» **Goal of the exercise**: What does the data read, word for word, from the line containing "[Facebook] (47, 1673)" through its final line? Give those lines only.

[Records supplied Boundary: Start]

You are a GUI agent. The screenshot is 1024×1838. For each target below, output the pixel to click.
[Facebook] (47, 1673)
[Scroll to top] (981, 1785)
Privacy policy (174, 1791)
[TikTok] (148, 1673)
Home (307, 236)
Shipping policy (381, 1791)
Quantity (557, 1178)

[Records supplied Boundary: End]

» **Response to this task**:
[Facebook] (47, 1673)
[Scroll to top] (981, 1785)
Privacy policy (174, 1791)
[TikTok] (148, 1673)
Home (307, 236)
Shipping policy (381, 1791)
Quantity (557, 1178)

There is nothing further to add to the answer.